Quizás por eso la clase trabajadora, huérfana de los estímulos que favorecía el impulso combativo y el ascendente ético del primer internacionalismo solidario, se ha adocenando en el capitalismo avanzado hasta convertirse en su aliado de último recurso. Quedando así la rebeldía y el pensamiento crítico en los márgenes del sistema y en las minorías comprometidas de los sectores juveniles, que al no tener el estigma de la explotación poseen una mayor y más lúcida comprensión del carácter hostil y mórbido del modelo imperante. A un lado quedaría la juventud más preparada, cosmopolita y maltratada de la historia y al otro la clase obrera más desarraigada, insolidaria y conformista de los últimos tiempos. Esta dualidad se puso de manifiesto en las respuestas dadas por unos y por otros frente a las políticas austericidas de los gobiernos europeos. A grandes rasgos, los más jóvenes activaron movimientos de resistencia, autoorganización y protesta de carácter radical que refutaban el sistema en su conjunto, y los mayores (empleados y/o parados), por su parte, buscaban refugio en el seno de organizaciones ultras, como el Frente Nacional francés, cambiando la tradicional épica de la lucha de clases por la del rencor antieuropeista y el nacionalismo xenófobo.

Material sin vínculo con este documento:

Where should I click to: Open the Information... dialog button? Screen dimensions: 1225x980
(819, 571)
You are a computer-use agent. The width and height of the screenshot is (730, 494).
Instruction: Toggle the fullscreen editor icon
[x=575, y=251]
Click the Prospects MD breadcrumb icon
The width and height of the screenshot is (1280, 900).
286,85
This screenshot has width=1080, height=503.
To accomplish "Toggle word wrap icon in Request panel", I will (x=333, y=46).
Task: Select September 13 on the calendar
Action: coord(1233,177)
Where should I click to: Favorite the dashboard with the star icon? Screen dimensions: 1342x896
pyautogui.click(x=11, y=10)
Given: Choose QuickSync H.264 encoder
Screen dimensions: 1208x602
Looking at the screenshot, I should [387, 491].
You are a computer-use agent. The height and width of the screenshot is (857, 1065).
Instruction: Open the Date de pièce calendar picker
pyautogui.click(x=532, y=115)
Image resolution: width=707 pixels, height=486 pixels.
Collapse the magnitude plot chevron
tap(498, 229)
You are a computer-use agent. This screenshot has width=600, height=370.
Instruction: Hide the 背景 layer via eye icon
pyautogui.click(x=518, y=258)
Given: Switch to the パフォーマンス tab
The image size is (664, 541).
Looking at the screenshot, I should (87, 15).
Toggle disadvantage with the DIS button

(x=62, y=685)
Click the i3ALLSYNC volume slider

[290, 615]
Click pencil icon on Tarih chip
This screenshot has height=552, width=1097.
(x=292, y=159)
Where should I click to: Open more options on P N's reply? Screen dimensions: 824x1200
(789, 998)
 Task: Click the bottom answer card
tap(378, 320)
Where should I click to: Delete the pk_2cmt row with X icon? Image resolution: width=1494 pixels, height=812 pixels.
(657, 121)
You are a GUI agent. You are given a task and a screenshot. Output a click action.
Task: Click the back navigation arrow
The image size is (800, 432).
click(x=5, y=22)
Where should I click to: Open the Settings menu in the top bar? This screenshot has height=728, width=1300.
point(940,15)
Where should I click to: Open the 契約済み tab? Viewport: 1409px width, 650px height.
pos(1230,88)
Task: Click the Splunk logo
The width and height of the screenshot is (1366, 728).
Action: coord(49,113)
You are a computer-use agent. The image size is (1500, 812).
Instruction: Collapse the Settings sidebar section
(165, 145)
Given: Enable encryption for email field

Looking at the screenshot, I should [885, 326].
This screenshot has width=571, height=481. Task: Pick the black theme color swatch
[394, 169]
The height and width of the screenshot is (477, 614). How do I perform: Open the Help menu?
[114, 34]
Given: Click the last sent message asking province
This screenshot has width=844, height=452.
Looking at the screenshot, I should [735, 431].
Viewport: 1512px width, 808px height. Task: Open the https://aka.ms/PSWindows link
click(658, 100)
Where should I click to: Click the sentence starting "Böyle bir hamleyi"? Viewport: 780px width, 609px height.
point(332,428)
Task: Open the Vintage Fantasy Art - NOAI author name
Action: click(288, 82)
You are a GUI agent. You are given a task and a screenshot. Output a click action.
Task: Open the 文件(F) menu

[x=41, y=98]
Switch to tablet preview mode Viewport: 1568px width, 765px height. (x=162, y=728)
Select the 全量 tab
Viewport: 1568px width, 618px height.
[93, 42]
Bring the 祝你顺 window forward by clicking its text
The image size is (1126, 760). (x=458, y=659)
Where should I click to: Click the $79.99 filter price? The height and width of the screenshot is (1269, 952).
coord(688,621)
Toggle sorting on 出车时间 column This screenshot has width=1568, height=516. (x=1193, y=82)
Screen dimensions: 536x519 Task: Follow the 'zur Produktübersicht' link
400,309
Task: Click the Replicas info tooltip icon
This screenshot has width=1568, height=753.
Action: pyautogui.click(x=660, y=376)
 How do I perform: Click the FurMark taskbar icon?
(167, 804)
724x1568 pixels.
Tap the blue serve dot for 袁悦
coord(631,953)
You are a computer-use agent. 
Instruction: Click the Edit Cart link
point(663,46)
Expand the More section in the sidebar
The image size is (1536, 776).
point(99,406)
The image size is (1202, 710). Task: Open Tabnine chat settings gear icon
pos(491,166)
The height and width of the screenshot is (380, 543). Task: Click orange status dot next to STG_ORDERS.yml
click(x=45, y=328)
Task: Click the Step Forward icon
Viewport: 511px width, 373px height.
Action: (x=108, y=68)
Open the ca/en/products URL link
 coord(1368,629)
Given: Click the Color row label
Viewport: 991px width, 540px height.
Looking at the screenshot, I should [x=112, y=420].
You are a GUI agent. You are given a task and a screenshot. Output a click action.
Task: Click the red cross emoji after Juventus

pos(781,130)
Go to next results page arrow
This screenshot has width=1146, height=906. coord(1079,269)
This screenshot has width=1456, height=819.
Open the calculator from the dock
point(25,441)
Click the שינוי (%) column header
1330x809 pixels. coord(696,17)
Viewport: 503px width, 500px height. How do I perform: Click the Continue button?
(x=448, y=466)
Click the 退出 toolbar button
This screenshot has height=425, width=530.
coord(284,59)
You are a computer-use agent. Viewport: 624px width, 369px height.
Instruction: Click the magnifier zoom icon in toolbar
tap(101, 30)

En este nuevo terreno de juego, habría que preguntarse qué papel puede desempeñar un partido como Podemos al que el primer ministro griego Alexis Tsipras ha considerado como la opción política que puede frenar la deriva antisocial de la Unión Europea. Un “marrón” para Pablo Iglesias que exige escrutar las dos caras que conviven en su formación. De un lado, la consideración de que se trata de una organización integrada por gente joven con todos las señas de positividad que se presupone a su generación, al margen de las pegas propias de su eufórica inmadurez. Y por otro, en el hecho chocante de que sus dirigentes sean en su gran mayoría profesores de la universidad pública, una de las instituciones más endogámicas e ineficaces de España, que fue la primera en plegarse a las imposiciones “mercantiles” de Bruselas con el Plan Bolonia. Hablamos de un estamento funcionarial que goza de condiciones laborales privilegiadas respecto a otros sectores profesionales (salarios por encima de la media; contrato fijo; empleo estable; jubilación más temprana; etc.). Ventajas todas ellas a notable distancia de los problemas de todo tipo que acosan a la generalidad de la juventud, condenada a la emigración, la exclusión social o el precariado existencial. El enigma Podemos: una moneda al aire.